Exercise goal — Please copy every record exactly as it is written.

Stored items from a collection:
◆ ◆ ◆

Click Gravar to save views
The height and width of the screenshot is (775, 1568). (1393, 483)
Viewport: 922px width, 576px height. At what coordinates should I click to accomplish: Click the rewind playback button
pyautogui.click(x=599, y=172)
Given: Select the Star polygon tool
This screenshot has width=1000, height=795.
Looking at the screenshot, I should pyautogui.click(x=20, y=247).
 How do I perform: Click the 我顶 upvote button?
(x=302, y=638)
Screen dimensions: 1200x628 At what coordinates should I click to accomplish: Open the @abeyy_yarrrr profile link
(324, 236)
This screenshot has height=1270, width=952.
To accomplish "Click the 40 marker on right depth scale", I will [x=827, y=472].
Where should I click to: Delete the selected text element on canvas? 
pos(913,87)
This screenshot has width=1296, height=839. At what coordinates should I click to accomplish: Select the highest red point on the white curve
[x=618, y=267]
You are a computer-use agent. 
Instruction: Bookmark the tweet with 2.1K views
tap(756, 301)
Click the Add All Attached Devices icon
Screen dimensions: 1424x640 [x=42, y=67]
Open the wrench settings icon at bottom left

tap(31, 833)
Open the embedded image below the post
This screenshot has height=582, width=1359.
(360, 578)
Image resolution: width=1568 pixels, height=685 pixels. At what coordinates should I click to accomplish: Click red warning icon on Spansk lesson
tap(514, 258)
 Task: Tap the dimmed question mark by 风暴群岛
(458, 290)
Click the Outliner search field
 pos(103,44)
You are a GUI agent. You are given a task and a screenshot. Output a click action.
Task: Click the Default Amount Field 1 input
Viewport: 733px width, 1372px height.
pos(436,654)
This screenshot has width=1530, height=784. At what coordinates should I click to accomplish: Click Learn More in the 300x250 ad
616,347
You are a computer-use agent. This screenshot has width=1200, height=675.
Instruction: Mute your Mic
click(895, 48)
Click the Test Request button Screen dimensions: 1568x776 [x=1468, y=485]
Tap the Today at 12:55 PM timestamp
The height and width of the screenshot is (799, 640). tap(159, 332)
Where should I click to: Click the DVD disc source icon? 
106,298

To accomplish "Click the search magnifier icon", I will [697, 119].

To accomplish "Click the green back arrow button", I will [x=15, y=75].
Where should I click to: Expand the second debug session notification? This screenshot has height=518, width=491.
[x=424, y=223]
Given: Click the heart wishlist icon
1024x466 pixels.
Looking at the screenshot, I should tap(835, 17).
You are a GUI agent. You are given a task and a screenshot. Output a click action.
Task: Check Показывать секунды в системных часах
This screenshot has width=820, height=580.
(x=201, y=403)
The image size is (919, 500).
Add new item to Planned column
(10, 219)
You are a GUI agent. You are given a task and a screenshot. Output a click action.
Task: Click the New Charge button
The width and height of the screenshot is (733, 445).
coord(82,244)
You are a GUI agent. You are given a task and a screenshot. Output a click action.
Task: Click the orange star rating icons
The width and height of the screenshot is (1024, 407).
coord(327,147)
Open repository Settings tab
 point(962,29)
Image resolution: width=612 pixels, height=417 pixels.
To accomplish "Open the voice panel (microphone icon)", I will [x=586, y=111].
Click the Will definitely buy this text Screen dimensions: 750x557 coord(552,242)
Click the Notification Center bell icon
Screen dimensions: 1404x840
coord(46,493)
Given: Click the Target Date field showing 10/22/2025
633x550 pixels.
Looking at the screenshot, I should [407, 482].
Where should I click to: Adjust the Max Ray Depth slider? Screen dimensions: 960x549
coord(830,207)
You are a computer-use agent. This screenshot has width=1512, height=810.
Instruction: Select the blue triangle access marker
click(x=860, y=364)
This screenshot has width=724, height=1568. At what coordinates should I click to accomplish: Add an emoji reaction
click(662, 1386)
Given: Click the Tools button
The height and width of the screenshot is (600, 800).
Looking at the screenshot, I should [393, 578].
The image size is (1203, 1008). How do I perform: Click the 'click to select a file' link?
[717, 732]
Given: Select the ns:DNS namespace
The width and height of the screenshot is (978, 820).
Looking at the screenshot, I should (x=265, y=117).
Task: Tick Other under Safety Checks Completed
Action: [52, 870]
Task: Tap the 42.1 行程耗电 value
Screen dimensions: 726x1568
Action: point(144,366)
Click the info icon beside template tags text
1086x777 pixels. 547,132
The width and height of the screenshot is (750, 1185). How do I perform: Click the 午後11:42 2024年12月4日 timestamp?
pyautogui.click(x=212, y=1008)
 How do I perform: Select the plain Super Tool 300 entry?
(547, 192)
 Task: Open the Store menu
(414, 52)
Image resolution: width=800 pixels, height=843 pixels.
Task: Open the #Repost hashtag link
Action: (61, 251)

◆ ◆ ◆

Answer box —
Click Gravar to save views
The height and width of the screenshot is (775, 1568). (1393, 483)
Viewport: 922px width, 576px height. At what coordinates should I click to accomplish: Click the rewind playback button
pyautogui.click(x=599, y=172)
Given: Select the Star polygon tool
This screenshot has width=1000, height=795.
Looking at the screenshot, I should pyautogui.click(x=20, y=247).
 How do I perform: Click the 我顶 upvote button?
(x=302, y=638)
Screen dimensions: 1200x628 At what coordinates should I click to accomplish: Open the @abeyy_yarrrr profile link
(324, 236)
This screenshot has height=1270, width=952.
To accomplish "Click the 40 marker on right depth scale", I will [x=827, y=472].
Where should I click to: Delete the selected text element on canvas? 
pos(913,87)
This screenshot has width=1296, height=839. At what coordinates should I click to accomplish: Select the highest red point on the white curve
[x=618, y=267]
You are a computer-use agent. 
Instruction: Bookmark the tweet with 2.1K views
tap(756, 301)
Click the Add All Attached Devices icon
Screen dimensions: 1424x640 [x=42, y=67]
Open the wrench settings icon at bottom left

tap(31, 833)
Open the embedded image below the post
This screenshot has height=582, width=1359.
(360, 578)
Image resolution: width=1568 pixels, height=685 pixels. At what coordinates should I click to accomplish: Click red warning icon on Spansk lesson
tap(514, 258)
 Task: Tap the dimmed question mark by 风暴群岛
(458, 290)
Click the Outliner search field
 pos(103,44)
You are a GUI agent. You are given a task and a screenshot. Output a click action.
Task: Click the Default Amount Field 1 input
Viewport: 733px width, 1372px height.
pos(436,654)
This screenshot has width=1530, height=784. At what coordinates should I click to accomplish: Click Learn More in the 300x250 ad
616,347
You are a computer-use agent. This screenshot has width=1200, height=675.
Instruction: Mute your Mic
click(895, 48)
Click the Test Request button Screen dimensions: 1568x776 [x=1468, y=485]
Tap the Today at 12:55 PM timestamp
The height and width of the screenshot is (799, 640). tap(159, 332)
Where should I click to: Click the DVD disc source icon? 
106,298

To accomplish "Click the search magnifier icon", I will [697, 119].

To accomplish "Click the green back arrow button", I will [x=15, y=75].
Where should I click to: Expand the second debug session notification? This screenshot has height=518, width=491.
[x=424, y=223]
Given: Click the heart wishlist icon
1024x466 pixels.
Looking at the screenshot, I should tap(835, 17).
You are a GUI agent. You are given a task and a screenshot. Output a click action.
Task: Check Показывать секунды в системных часах
This screenshot has width=820, height=580.
(x=201, y=403)
The image size is (919, 500).
Add new item to Planned column
(10, 219)
You are a GUI agent. You are given a task and a screenshot. Output a click action.
Task: Click the New Charge button
The width and height of the screenshot is (733, 445).
coord(82,244)
You are a GUI agent. You are given a task and a screenshot. Output a click action.
Task: Click the orange star rating icons
The width and height of the screenshot is (1024, 407).
coord(327,147)
Open repository Settings tab
 point(962,29)
Image resolution: width=612 pixels, height=417 pixels.
To accomplish "Open the voice panel (microphone icon)", I will [x=586, y=111].
Click the Will definitely buy this text Screen dimensions: 750x557 coord(552,242)
Click the Notification Center bell icon
Screen dimensions: 1404x840
coord(46,493)
Given: Click the Target Date field showing 10/22/2025
633x550 pixels.
Looking at the screenshot, I should [407, 482].
Where should I click to: Adjust the Max Ray Depth slider? Screen dimensions: 960x549
coord(830,207)
You are a computer-use agent. This screenshot has width=1512, height=810.
Instruction: Select the blue triangle access marker
click(x=860, y=364)
This screenshot has width=724, height=1568. At what coordinates should I click to accomplish: Add an emoji reaction
click(662, 1386)
Given: Click the Tools button
The height and width of the screenshot is (600, 800).
Looking at the screenshot, I should [393, 578].
The image size is (1203, 1008). How do I perform: Click the 'click to select a file' link?
[717, 732]
Given: Select the ns:DNS namespace
The width and height of the screenshot is (978, 820).
Looking at the screenshot, I should (x=265, y=117).
Task: Tick Other under Safety Checks Completed
Action: [52, 870]
Task: Tap the 42.1 行程耗电 value
Screen dimensions: 726x1568
Action: point(144,366)
Click the info icon beside template tags text
1086x777 pixels. 547,132
The width and height of the screenshot is (750, 1185). How do I perform: Click the 午後11:42 2024年12月4日 timestamp?
pyautogui.click(x=212, y=1008)
 How do I perform: Select the plain Super Tool 300 entry?
(547, 192)
 Task: Open the Store menu
(414, 52)
Image resolution: width=800 pixels, height=843 pixels.
Task: Open the #Repost hashtag link
Action: (61, 251)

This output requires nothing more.